Exercise prompt: For each line of the listing that holds "address", show the full line.

Information supplied:
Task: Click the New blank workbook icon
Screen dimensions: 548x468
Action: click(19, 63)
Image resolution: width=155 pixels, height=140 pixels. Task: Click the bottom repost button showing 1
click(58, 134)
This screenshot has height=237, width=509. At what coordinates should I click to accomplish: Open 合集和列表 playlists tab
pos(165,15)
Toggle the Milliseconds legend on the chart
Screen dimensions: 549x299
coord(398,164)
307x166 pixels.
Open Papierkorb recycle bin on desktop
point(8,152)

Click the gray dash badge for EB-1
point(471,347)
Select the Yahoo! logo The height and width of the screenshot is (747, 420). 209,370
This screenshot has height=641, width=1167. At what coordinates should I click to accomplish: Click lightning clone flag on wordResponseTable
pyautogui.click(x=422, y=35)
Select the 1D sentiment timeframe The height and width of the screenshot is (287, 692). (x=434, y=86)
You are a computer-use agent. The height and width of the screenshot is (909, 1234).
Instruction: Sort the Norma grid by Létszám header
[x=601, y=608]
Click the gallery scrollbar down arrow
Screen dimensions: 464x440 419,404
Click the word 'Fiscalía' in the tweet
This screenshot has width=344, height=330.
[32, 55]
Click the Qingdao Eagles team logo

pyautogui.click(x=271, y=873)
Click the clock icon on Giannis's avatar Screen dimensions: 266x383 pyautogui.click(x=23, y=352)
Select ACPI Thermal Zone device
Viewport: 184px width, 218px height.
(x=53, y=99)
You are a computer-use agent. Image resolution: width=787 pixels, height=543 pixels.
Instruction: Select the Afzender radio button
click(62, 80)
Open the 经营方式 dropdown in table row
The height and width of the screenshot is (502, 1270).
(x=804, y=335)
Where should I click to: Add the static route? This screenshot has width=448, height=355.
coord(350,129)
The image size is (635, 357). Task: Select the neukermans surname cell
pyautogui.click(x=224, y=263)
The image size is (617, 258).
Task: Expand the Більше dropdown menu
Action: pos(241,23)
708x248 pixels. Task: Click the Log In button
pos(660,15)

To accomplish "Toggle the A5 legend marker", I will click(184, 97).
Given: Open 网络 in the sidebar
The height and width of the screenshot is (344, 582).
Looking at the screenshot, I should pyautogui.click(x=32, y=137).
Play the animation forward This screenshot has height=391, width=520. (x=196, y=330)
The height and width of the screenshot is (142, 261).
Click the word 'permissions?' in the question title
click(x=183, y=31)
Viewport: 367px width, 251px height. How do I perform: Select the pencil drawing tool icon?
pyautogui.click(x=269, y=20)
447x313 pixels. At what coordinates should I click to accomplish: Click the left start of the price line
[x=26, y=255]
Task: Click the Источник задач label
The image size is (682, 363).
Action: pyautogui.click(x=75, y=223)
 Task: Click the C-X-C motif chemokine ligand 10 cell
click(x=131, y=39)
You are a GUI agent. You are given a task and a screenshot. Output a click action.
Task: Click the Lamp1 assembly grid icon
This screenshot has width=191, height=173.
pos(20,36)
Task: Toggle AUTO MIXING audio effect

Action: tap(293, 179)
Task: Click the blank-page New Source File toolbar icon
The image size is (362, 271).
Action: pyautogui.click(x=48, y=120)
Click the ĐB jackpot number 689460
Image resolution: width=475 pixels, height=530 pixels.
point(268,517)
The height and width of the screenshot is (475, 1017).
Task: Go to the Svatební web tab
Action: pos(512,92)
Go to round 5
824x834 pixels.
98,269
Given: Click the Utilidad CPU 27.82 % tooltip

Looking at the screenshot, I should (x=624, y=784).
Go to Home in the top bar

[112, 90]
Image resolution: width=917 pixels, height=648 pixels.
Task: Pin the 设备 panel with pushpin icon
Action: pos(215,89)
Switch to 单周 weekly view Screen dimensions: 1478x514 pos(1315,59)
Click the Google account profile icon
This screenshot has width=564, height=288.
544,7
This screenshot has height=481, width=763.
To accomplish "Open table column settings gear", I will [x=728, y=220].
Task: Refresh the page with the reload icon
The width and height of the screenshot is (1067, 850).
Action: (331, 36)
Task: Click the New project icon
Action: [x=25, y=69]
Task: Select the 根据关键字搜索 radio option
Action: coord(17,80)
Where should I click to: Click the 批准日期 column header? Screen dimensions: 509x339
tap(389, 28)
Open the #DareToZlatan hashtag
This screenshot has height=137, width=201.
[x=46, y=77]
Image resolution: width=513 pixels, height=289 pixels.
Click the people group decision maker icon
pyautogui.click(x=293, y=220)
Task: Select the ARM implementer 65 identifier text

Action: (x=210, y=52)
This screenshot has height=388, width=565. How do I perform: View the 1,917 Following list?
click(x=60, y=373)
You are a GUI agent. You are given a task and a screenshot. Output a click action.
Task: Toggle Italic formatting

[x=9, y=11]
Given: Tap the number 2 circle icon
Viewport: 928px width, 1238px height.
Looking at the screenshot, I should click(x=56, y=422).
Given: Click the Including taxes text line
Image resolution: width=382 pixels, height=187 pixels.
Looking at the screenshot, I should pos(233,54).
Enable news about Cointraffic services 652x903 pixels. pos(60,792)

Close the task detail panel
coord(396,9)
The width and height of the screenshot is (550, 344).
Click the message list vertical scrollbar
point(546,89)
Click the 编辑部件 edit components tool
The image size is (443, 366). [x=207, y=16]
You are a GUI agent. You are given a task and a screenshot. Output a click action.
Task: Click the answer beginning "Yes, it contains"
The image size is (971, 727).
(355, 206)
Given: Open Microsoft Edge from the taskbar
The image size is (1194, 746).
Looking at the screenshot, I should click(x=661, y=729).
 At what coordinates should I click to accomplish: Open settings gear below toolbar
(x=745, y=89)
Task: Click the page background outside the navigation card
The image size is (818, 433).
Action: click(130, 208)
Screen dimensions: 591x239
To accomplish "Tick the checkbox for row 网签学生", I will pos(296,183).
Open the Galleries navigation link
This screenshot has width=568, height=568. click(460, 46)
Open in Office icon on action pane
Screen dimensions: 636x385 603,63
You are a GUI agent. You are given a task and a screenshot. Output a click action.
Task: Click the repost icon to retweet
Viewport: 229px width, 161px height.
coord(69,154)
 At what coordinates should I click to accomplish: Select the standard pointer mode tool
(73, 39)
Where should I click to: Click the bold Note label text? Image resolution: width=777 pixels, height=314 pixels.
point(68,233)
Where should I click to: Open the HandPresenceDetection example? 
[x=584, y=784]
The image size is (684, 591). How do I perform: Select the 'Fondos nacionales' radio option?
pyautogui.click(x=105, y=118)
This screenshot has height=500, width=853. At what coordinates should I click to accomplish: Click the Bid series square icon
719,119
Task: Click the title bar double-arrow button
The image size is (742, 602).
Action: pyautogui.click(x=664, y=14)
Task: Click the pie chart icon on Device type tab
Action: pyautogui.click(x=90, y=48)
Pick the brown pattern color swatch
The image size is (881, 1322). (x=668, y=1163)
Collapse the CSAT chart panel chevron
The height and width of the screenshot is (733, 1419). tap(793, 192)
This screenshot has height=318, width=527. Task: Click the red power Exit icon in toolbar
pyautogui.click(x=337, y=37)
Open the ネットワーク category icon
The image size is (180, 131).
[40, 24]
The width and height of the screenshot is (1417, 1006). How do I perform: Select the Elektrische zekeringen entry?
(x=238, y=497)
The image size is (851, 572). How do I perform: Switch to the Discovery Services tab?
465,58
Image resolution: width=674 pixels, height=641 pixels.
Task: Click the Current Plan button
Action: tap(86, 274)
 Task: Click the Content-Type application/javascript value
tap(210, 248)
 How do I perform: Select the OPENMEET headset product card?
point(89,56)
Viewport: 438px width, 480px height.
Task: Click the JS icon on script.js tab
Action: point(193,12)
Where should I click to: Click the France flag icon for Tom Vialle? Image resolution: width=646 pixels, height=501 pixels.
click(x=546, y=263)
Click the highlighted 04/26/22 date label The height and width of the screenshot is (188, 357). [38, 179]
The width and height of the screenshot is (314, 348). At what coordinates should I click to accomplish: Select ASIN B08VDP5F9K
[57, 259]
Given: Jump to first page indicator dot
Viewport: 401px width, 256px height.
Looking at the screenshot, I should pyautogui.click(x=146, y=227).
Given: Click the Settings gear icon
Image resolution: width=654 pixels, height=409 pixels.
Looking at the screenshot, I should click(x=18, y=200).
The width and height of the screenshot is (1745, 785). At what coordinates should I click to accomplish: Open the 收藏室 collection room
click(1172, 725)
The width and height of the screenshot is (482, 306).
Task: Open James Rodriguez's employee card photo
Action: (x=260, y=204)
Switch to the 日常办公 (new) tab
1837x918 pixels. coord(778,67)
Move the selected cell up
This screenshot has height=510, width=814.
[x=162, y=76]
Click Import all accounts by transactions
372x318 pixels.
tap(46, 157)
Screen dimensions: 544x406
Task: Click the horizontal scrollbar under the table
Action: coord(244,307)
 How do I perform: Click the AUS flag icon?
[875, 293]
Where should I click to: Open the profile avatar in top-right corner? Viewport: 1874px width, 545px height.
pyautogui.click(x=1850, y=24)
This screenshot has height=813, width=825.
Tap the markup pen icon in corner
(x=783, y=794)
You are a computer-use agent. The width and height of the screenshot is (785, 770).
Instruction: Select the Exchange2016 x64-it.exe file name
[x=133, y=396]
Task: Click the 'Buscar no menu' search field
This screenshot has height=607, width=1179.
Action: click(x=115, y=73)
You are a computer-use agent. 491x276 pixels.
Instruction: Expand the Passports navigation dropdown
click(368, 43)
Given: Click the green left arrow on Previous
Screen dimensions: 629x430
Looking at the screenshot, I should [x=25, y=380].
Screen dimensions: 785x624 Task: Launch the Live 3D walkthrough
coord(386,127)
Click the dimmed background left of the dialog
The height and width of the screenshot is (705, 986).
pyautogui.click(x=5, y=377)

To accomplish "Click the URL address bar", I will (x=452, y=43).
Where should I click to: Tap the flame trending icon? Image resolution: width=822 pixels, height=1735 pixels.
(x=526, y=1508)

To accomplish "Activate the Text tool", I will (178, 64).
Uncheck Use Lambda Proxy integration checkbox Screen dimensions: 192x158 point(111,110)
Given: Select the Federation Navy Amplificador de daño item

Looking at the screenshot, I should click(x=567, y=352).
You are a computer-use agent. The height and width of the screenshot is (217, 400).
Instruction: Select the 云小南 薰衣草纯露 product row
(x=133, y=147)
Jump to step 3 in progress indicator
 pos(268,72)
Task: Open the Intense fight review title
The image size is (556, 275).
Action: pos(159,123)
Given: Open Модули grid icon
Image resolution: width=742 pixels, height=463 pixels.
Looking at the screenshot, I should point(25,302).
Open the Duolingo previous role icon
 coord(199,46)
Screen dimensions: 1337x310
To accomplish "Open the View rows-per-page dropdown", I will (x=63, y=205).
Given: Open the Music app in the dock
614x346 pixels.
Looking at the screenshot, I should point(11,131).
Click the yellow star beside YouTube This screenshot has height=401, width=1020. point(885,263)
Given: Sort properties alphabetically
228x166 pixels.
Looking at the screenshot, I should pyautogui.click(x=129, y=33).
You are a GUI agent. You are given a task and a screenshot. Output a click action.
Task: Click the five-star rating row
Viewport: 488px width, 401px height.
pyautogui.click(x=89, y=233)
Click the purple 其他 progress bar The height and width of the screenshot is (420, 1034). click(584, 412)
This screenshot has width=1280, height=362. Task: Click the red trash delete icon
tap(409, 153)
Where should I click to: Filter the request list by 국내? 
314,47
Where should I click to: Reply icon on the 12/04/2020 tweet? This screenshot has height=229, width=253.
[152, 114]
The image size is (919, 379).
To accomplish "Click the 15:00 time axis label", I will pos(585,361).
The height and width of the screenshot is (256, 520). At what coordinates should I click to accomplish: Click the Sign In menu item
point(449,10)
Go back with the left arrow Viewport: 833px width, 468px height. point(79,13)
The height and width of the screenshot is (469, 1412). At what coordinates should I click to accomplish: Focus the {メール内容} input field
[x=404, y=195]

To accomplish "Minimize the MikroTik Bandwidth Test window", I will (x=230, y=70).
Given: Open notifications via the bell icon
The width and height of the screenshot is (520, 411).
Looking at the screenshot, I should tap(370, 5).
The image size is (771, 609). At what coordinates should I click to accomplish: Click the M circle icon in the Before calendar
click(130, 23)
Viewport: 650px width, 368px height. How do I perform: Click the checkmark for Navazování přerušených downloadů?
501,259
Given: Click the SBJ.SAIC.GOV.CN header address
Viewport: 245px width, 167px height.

Solution:
To accomplish "Click the URL address bar", I will (x=452, y=43).
Given: Click the SBJ.SAIC.GOV.CN header address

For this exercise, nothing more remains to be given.